***** DATA LINES
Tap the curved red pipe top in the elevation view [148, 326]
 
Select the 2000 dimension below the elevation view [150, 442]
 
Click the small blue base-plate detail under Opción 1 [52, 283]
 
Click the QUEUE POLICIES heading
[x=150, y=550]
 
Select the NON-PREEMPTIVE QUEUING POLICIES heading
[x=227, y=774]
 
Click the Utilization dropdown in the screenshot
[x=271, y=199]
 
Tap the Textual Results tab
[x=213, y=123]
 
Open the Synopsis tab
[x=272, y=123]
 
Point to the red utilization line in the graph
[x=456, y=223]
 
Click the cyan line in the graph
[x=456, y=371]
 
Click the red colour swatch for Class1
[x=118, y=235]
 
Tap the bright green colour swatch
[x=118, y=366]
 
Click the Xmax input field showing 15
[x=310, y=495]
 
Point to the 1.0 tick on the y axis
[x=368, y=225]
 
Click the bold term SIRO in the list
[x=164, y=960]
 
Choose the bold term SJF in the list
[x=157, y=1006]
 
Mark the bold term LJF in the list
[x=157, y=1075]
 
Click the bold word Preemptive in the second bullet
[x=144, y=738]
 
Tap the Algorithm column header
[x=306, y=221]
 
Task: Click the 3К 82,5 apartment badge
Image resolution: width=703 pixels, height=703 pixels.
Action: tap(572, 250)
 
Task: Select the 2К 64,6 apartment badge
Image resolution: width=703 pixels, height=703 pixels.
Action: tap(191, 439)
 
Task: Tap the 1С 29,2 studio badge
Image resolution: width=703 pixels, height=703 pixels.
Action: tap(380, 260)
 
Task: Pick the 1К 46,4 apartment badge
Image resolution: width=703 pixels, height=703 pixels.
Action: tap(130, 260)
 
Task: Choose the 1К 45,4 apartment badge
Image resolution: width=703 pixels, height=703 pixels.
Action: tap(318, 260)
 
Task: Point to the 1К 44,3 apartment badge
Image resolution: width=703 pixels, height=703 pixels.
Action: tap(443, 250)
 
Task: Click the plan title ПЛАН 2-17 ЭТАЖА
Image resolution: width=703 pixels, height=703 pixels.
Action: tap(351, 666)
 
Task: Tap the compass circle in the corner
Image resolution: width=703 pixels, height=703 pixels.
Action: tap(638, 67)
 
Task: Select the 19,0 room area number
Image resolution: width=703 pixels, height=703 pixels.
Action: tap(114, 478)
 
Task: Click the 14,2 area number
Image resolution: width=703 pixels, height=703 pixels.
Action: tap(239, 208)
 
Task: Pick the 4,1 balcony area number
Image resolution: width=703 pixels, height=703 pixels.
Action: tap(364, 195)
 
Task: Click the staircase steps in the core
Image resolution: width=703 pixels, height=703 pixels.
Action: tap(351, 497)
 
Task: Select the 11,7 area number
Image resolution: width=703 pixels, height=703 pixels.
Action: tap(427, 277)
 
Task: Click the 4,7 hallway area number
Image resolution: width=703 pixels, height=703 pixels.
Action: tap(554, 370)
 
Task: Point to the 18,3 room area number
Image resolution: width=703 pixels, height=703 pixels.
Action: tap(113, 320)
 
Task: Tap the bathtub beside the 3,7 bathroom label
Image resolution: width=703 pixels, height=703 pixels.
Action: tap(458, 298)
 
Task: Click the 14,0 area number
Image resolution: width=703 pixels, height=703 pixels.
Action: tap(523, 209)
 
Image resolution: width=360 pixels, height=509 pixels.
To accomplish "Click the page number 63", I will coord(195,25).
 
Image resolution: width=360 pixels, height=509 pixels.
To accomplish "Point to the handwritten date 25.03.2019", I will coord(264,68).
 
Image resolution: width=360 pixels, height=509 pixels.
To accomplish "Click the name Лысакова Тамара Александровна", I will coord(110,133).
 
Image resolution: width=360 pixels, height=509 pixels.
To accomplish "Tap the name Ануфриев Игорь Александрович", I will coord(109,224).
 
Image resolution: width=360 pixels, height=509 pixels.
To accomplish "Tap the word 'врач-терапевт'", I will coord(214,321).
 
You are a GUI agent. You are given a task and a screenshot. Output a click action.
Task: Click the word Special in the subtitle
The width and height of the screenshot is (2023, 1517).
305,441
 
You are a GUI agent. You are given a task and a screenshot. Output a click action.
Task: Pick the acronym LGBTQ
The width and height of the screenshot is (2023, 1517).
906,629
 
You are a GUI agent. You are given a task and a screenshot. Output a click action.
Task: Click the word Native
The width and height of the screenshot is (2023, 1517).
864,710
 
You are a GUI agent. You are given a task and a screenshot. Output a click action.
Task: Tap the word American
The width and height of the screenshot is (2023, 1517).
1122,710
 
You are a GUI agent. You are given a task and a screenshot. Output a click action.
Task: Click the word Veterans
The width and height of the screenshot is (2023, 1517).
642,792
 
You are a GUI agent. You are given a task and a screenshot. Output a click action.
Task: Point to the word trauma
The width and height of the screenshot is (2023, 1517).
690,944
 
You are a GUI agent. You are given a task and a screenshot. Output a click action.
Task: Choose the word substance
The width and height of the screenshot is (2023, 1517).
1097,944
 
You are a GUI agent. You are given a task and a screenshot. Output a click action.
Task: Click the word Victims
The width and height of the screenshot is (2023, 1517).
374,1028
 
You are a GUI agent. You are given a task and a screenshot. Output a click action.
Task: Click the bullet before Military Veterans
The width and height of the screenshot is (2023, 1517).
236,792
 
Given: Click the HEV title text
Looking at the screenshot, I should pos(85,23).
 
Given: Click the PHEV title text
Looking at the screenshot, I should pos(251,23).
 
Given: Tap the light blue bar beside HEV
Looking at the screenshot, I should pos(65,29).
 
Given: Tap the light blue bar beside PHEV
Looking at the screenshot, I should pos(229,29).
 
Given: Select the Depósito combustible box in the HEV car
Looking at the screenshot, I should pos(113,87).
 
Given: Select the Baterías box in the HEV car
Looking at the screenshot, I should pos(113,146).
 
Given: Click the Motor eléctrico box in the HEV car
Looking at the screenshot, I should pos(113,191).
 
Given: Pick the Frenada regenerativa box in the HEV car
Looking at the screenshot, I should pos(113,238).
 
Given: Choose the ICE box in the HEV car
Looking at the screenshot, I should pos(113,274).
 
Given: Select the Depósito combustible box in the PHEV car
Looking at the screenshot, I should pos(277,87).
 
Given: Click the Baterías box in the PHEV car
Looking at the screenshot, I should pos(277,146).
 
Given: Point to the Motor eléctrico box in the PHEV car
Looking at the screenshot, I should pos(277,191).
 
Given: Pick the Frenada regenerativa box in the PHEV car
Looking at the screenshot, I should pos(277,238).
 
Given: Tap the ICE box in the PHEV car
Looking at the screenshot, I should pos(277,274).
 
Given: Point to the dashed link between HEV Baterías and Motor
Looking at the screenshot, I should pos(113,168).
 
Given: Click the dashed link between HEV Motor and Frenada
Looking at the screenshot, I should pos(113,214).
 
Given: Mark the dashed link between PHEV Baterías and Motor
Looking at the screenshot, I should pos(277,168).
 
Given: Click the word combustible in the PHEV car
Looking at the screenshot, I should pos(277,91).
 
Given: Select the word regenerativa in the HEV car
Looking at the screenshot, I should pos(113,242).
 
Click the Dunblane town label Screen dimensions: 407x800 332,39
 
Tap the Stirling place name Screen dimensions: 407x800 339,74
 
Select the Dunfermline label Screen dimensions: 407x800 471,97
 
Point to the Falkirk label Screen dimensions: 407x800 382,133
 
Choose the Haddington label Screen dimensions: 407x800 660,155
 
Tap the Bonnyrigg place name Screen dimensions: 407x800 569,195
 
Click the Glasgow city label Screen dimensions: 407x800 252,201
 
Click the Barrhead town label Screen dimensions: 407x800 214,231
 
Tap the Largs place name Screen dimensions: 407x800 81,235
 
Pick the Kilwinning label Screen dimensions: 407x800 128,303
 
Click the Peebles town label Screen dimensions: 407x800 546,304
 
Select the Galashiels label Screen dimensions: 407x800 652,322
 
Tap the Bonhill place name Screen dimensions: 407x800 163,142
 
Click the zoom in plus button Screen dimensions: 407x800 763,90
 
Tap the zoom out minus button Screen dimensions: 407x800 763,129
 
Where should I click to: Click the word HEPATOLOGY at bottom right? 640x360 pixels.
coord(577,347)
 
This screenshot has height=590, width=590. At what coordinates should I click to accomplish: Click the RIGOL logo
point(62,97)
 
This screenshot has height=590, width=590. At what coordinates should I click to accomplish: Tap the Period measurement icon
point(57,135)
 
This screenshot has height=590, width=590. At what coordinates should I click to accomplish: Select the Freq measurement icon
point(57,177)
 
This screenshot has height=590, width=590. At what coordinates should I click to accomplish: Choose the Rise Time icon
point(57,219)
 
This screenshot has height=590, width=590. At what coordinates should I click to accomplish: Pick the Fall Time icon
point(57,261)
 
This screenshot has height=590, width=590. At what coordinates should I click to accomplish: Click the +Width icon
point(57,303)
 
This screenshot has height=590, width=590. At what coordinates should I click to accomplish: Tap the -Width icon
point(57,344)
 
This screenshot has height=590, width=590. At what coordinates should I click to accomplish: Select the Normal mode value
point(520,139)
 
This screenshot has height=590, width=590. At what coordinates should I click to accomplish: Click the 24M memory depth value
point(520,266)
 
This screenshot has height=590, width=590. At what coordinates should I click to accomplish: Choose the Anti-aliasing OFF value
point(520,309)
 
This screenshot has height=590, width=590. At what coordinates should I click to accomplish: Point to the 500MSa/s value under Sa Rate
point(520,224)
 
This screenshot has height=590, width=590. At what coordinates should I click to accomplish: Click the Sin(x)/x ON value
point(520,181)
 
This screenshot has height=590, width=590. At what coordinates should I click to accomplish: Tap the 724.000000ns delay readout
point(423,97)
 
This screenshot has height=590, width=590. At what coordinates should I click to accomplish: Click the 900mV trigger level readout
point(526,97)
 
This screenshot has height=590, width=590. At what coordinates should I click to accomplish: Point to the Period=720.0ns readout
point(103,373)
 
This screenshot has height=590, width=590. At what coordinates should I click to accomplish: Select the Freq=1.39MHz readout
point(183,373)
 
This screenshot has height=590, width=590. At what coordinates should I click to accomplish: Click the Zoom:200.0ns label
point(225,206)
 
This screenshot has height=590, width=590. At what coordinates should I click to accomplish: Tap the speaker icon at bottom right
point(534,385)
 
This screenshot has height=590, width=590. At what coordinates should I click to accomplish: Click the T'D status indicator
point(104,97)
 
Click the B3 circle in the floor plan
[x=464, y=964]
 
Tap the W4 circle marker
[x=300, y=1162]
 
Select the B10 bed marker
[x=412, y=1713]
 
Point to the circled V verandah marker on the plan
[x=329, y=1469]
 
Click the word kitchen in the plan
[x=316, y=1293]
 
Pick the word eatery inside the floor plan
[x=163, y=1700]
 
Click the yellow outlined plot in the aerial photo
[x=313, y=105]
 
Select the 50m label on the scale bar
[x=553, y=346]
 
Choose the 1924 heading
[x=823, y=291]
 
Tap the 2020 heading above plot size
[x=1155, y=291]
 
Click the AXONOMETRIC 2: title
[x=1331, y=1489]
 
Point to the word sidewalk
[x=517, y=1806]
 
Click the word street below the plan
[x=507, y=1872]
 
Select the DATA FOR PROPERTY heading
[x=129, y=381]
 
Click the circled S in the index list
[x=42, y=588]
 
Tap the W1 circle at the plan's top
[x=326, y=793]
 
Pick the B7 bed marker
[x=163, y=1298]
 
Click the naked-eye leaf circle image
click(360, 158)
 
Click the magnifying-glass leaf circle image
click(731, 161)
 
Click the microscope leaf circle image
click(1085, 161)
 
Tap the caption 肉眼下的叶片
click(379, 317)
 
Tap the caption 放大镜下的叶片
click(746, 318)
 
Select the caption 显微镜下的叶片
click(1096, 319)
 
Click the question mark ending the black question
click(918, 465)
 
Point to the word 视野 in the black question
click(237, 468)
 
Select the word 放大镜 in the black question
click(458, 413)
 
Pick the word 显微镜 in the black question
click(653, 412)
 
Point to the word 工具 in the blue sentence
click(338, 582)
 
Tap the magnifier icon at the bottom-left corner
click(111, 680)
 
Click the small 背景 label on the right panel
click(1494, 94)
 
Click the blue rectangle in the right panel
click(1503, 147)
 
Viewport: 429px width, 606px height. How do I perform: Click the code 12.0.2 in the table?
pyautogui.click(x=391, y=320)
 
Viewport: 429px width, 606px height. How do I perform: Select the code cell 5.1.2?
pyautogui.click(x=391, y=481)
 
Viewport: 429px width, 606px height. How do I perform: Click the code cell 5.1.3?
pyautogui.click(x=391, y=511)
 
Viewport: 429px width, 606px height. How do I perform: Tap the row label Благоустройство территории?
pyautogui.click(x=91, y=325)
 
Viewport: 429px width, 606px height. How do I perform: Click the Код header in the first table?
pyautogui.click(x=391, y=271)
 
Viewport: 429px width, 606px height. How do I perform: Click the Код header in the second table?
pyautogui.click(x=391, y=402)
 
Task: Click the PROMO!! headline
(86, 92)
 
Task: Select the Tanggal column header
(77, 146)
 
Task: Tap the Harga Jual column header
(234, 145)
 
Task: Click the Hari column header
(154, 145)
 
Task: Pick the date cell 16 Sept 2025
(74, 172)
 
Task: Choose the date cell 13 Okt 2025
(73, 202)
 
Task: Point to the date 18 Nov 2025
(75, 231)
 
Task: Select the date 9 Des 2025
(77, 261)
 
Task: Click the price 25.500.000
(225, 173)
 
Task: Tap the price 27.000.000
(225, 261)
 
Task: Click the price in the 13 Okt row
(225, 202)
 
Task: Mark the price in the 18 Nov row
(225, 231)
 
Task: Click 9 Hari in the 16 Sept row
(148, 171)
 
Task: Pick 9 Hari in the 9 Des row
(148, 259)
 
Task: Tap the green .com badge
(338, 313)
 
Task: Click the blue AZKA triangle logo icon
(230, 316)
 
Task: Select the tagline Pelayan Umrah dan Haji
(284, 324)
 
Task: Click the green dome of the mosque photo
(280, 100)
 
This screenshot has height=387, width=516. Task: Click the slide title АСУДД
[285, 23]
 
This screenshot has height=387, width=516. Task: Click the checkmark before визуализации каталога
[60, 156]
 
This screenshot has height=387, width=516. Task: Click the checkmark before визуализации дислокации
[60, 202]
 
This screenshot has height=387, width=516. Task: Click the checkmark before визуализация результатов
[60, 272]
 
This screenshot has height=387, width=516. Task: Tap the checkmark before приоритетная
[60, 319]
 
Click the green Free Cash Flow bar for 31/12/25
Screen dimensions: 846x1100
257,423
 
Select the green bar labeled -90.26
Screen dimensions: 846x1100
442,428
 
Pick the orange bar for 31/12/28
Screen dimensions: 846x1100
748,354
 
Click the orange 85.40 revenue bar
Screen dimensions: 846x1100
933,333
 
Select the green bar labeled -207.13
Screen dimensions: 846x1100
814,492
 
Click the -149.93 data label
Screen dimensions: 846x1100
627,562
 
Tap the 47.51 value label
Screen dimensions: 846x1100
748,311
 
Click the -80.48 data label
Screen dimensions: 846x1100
**********
__WORK TO DO__
Retype the part of the material that opens with the line containing "Pick the B7 bed marker" and closes with the line containing "click(746, 318)", keeping every character unchanged and including both of those lines.

__ANSWER TO THE TASK__
Pick the B7 bed marker
[x=163, y=1298]
 
Click the naked-eye leaf circle image
click(360, 158)
 
Click the magnifying-glass leaf circle image
click(731, 161)
 
Click the microscope leaf circle image
click(1085, 161)
 
Tap the caption 肉眼下的叶片
click(379, 317)
 
Tap the caption 放大镜下的叶片
click(746, 318)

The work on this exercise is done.